9

I remotely access High-performance computing nodes. I am not sure about NVIDIA Collective Communications Library (NCCL) is installed in my directory or not. Is there any way to check whether the NCCL is installed or not?

Ahmad
  • 645
  • 2
  • 6
  • 21

2 Answers2

17

You can try

locate nccl| grep "libnccl.so" | tail -n1 | sed -r 's/^.*\.so\.//'

or if you use PyTorch:

python -c "import torch;print(torch.cuda.nccl.version())"

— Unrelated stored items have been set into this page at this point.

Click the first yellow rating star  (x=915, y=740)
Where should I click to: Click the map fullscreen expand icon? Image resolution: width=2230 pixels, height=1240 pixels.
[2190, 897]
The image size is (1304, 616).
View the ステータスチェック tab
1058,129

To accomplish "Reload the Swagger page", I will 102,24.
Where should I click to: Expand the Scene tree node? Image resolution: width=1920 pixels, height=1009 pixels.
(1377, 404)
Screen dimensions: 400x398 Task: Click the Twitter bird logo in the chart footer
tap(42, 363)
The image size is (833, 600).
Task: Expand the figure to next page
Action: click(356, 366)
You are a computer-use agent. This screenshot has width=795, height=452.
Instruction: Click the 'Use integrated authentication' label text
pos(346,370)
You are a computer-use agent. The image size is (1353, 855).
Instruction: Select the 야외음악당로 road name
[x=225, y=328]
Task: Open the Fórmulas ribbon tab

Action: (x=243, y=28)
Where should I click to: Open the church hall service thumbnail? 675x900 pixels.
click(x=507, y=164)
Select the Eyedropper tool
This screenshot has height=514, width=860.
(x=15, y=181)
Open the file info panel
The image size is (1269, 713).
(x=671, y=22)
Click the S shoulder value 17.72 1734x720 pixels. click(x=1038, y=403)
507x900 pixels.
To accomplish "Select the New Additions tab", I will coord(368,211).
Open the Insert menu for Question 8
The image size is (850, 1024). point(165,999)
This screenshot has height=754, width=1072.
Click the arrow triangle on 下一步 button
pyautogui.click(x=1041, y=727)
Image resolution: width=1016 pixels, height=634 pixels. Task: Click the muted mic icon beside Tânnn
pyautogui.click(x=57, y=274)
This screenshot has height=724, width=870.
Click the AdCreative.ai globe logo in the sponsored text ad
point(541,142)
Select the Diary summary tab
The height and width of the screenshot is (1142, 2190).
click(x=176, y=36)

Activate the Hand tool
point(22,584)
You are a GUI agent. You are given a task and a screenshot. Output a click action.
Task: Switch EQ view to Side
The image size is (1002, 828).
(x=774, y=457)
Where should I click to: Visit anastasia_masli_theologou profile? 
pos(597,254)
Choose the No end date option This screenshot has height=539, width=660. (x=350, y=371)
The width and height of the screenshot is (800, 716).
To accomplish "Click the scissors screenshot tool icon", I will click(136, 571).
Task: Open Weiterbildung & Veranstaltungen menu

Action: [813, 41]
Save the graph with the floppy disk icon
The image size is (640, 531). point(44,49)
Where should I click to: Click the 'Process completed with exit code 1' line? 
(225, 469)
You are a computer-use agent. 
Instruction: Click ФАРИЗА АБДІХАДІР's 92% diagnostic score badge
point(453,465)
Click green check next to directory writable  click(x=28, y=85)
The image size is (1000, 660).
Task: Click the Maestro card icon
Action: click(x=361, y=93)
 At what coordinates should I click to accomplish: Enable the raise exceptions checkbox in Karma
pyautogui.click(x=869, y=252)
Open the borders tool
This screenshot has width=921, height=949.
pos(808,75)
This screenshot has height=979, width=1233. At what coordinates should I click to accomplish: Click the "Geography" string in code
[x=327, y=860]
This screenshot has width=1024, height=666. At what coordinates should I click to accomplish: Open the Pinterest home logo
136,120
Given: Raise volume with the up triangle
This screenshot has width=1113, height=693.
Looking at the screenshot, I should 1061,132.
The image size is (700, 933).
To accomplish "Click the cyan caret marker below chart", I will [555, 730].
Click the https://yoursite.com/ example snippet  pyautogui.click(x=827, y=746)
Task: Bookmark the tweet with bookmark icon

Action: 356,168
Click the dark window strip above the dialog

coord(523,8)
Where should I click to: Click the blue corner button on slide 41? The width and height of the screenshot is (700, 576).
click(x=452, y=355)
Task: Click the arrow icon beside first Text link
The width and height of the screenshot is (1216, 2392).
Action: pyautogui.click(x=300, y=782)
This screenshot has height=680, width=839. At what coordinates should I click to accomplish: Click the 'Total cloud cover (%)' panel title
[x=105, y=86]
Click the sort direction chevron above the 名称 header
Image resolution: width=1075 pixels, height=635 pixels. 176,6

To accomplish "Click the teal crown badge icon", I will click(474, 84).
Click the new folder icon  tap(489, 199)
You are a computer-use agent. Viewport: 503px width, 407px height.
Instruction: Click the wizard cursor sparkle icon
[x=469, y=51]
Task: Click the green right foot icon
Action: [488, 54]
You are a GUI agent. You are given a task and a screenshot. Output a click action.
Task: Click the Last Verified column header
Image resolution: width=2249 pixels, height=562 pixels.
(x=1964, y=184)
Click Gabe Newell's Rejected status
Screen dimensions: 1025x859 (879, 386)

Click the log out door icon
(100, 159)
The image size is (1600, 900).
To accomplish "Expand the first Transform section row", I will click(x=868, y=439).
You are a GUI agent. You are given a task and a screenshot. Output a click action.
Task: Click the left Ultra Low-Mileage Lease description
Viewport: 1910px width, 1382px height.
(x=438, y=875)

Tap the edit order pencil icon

Check it this link Command Cheatsheet: Checking Versions of Installed Software / Libraries / Tools for Deep Learning on Ubuntu

For containers, where no locate is available sometimes, one might replace it with ldconfig -v:

ldconfig -v | grep "libnccl.so" | tail -n1 | sed -r 's/^.*\.so\.//'
Sadra
  • 2,480
  • 2
  • 20
  • 32
  • 2
    When I enter `locate nccl| grep "libnccl.so" | tail -n1 | sed -r 's/^.*\.so\.//'1, it show nothing. – Ahmad Apr 07 '21 at 11:45
-4

You can usually do this in the command line:

nvcc --version

you might have to run:

sudo apt install nvidia-cuda-toolkit

too.


As the other answerer mentioned, you can do:

torch.cuda.nccl.version()

in pytorch. Copy paste this into your terminal:

python -c "import torch;print(torch.cuda.nccl.version())"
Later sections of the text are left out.